● **Problem description**:
The whole listing should be retyped exactly as it appears.

──────── Information shown ────────

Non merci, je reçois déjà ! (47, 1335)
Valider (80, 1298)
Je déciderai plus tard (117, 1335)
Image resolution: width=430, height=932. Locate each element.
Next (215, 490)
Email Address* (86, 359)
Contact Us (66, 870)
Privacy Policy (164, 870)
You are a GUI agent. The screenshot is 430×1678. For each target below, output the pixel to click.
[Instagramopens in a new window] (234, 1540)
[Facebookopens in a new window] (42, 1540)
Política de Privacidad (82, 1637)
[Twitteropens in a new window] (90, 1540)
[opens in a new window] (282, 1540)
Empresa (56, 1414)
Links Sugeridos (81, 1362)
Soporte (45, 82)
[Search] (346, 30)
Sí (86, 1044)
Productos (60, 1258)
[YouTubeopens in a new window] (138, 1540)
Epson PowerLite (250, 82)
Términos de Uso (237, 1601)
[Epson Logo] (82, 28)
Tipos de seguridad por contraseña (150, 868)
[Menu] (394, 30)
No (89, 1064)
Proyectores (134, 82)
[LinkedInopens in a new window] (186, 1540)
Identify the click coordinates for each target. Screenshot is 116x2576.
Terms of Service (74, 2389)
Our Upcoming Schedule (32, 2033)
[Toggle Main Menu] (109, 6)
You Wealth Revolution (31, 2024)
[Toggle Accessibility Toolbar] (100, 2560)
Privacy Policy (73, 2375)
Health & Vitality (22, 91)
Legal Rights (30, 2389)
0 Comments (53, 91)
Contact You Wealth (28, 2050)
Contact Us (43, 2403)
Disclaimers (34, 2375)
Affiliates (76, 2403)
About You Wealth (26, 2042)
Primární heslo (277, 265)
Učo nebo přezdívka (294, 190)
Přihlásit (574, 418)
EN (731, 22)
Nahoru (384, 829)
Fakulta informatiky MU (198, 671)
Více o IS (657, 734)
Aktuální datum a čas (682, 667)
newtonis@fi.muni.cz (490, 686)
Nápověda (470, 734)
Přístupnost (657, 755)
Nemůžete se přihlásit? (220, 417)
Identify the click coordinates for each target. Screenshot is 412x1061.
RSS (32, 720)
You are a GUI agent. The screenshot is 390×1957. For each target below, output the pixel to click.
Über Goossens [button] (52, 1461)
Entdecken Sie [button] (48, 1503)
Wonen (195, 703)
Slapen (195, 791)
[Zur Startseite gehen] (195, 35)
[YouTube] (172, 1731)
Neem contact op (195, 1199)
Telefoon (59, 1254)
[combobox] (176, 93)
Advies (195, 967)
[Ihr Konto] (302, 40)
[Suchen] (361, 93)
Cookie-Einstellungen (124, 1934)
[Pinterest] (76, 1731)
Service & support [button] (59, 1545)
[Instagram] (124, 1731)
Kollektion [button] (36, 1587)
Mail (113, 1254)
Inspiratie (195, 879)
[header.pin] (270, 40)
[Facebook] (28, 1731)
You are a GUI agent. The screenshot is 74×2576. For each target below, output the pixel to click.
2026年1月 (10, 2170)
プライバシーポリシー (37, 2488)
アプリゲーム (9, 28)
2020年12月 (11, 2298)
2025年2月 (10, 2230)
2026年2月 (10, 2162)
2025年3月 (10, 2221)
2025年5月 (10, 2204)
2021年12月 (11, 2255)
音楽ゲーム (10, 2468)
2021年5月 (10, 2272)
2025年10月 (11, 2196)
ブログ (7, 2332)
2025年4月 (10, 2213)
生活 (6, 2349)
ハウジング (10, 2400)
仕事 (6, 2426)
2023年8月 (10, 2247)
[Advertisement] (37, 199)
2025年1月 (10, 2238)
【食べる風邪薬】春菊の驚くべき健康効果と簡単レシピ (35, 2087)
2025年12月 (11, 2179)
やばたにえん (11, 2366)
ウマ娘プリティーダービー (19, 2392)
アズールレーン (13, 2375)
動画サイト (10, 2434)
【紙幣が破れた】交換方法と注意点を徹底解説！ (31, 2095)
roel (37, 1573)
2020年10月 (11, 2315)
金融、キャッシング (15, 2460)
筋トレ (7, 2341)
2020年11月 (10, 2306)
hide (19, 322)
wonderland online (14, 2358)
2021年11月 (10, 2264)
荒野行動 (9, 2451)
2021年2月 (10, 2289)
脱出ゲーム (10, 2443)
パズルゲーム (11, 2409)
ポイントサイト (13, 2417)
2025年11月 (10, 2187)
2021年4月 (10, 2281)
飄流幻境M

────────

● **Answer**:
Non merci, je reçois déjà ! (47, 1335)
Valider (80, 1298)
Je déciderai plus tard (117, 1335)
Image resolution: width=430, height=932. Locate each element.
Next (215, 490)
Email Address* (86, 359)
Contact Us (66, 870)
Privacy Policy (164, 870)
You are a GUI agent. The screenshot is 430×1678. For each target below, output the pixel to click.
[Instagramopens in a new window] (234, 1540)
[Facebookopens in a new window] (42, 1540)
Política de Privacidad (82, 1637)
[Twitteropens in a new window] (90, 1540)
[opens in a new window] (282, 1540)
Empresa (56, 1414)
Links Sugeridos (81, 1362)
Soporte (45, 82)
[Search] (346, 30)
Sí (86, 1044)
Productos (60, 1258)
[YouTubeopens in a new window] (138, 1540)
Epson PowerLite (250, 82)
Términos de Uso (237, 1601)
[Epson Logo] (82, 28)
Tipos de seguridad por contraseña (150, 868)
[Menu] (394, 30)
No (89, 1064)
Proyectores (134, 82)
[LinkedInopens in a new window] (186, 1540)
Identify the click coordinates for each target. Screenshot is 116x2576.
Terms of Service (74, 2389)
Our Upcoming Schedule (32, 2033)
[Toggle Main Menu] (109, 6)
You Wealth Revolution (31, 2024)
[Toggle Accessibility Toolbar] (100, 2560)
Privacy Policy (73, 2375)
Health & Vitality (22, 91)
Legal Rights (30, 2389)
0 Comments (53, 91)
Contact You Wealth (28, 2050)
Contact Us (43, 2403)
Disclaimers (34, 2375)
Affiliates (76, 2403)
About You Wealth (26, 2042)
Primární heslo (277, 265)
Učo nebo přezdívka (294, 190)
Přihlásit (574, 418)
EN (731, 22)
Nahoru (384, 829)
Fakulta informatiky MU (198, 671)
Více o IS (657, 734)
Aktuální datum a čas (682, 667)
newtonis@fi.muni.cz (490, 686)
Nápověda (470, 734)
Přístupnost (657, 755)
Nemůžete se přihlásit? (220, 417)
Identify the click coordinates for each target. Screenshot is 412x1061.
RSS (32, 720)
You are a GUI agent. The screenshot is 390×1957. For each target below, output the pixel to click.
Über Goossens [button] (52, 1461)
Entdecken Sie [button] (48, 1503)
Wonen (195, 703)
Slapen (195, 791)
[Zur Startseite gehen] (195, 35)
[YouTube] (172, 1731)
Neem contact op (195, 1199)
Telefoon (59, 1254)
[combobox] (176, 93)
Advies (195, 967)
[Ihr Konto] (302, 40)
[Suchen] (361, 93)
Cookie-Einstellungen (124, 1934)
[Pinterest] (76, 1731)
Service & support [button] (59, 1545)
[Instagram] (124, 1731)
Kollektion [button] (36, 1587)
Mail (113, 1254)
Inspiratie (195, 879)
[header.pin] (270, 40)
[Facebook] (28, 1731)
You are a GUI agent. The screenshot is 74×2576. For each target below, output the pixel to click.
2026年1月 (10, 2170)
プライバシーポリシー (37, 2488)
アプリゲーム (9, 28)
2020年12月 (11, 2298)
2025年2月 (10, 2230)
2026年2月 (10, 2162)
2025年3月 (10, 2221)
2025年5月 (10, 2204)
2021年12月 (11, 2255)
音楽ゲーム (10, 2468)
2021年5月 (10, 2272)
2025年10月 (11, 2196)
ブログ (7, 2332)
2025年4月 (10, 2213)
生活 (6, 2349)
ハウジング (10, 2400)
仕事 (6, 2426)
2023年8月 (10, 2247)
[Advertisement] (37, 199)
2025年1月 (10, 2238)
【食べる風邪薬】春菊の驚くべき健康効果と簡単レシピ (35, 2087)
2025年12月 (11, 2179)
やばたにえん (11, 2366)
ウマ娘プリティーダービー (19, 2392)
アズールレーン (13, 2375)
動画サイト (10, 2434)
【紙幣が破れた】交換方法と注意点を徹底解説！ (31, 2095)
roel (37, 1573)
2020年10月 (11, 2315)
金融、キャッシング (15, 2460)
筋トレ (7, 2341)
2020年11月 (10, 2306)
hide (19, 322)
wonderland online (14, 2358)
2021年11月 (10, 2264)
荒野行動 (9, 2451)
2021年2月 (10, 2289)
脱出ゲーム (10, 2443)
パズルゲーム (11, 2409)
ポイントサイト (13, 2417)
2025年11月 (10, 2187)
2021年4月 (10, 2281)
飄流幻境M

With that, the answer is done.